= Samori Marksman =

Caribbean-born academic and activist (1947–1999)

Samori Tarik Marksman (October 27, 1947 – March 23, 1999) was a Caribbean Pan-Africanist, Marxist, journalist, historian, political activist, teacher, and program director of WBAI in New York from 1994 until his death in 1999.

==Biography==
He was born Stanley Theodolph Marksman on the island of St. Vincent to Sybil Providence and Stanley Marksman.

He adopted the name Samori Tarik Marksman at the time he became a citizen of Guinea in the 1970s, his work with the Guinean revolution earning him the Croix de Chivalry. During this period, Marksman lived in Monrovia and taught at the University of Liberia and the College of West Africa while serving as director of the African division of the New York-based Pan African Skills Project, which recruited scientists and individuals with technical know-how to teach in Africa.

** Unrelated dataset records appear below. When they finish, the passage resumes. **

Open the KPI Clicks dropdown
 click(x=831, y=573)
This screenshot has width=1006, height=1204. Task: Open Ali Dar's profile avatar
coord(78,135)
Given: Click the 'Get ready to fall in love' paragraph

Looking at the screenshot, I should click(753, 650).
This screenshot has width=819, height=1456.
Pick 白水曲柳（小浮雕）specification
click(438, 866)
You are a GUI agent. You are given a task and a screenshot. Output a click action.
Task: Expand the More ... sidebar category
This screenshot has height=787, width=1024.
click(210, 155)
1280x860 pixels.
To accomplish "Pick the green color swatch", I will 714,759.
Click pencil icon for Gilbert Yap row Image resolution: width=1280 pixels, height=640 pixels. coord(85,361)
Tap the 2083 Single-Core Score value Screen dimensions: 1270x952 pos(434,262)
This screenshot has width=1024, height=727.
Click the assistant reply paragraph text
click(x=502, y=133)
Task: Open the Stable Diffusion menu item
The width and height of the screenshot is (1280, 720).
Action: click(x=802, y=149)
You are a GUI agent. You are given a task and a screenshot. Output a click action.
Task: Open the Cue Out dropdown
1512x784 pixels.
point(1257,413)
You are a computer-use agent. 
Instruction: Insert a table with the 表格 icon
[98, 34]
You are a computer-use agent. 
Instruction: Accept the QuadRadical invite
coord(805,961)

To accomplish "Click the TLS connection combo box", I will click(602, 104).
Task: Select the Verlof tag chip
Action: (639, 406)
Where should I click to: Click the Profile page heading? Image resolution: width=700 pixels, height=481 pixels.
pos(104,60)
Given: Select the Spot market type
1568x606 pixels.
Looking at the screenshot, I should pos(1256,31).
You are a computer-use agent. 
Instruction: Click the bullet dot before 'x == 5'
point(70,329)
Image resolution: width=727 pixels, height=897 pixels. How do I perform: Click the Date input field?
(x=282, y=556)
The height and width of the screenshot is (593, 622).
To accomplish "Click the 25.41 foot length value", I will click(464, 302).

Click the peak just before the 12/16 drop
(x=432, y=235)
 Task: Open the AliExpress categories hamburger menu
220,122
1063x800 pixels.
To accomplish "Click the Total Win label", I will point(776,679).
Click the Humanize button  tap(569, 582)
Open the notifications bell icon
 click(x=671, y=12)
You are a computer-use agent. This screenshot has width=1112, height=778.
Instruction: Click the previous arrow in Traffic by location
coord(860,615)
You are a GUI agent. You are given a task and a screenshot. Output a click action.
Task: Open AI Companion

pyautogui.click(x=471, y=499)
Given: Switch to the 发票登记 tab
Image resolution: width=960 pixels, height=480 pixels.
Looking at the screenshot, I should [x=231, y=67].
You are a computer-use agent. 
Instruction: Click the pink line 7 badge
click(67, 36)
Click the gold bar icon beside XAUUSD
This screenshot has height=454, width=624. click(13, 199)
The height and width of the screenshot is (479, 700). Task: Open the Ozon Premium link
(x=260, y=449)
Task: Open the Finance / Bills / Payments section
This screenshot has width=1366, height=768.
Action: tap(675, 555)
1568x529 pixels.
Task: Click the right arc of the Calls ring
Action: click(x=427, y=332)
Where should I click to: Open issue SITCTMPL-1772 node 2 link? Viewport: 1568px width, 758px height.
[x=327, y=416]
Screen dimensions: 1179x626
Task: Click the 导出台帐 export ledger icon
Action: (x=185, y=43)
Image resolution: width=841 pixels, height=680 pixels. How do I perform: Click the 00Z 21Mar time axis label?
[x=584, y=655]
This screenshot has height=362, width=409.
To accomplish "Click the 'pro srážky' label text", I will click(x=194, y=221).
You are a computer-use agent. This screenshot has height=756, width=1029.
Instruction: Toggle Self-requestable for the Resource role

On his return to the United States, Marksman founded and published the magazine Caribbean Perspective. He was also a frequent contributor to Covert Action Quarterly and to the New York Amsterdam News. From 1979 to 1983, Marksman was a publicist for the New Jewel Movement Marxist-Leninist People's Revolutionary Government of Grenada, in which capacity he was a co-producer of the documentary film Grenada: The Future Coming Toward Us; his service ended with the US Invasion of Grenada. Marksman taught journalism part-time at Long Island University.

Marksman’s programs Behind the News and World View offered analyses of the news from a leftist perspective.

Marksman died in 1999, survived by his wife Rita and his children Lindiwe, Zindzi, and Kaifa.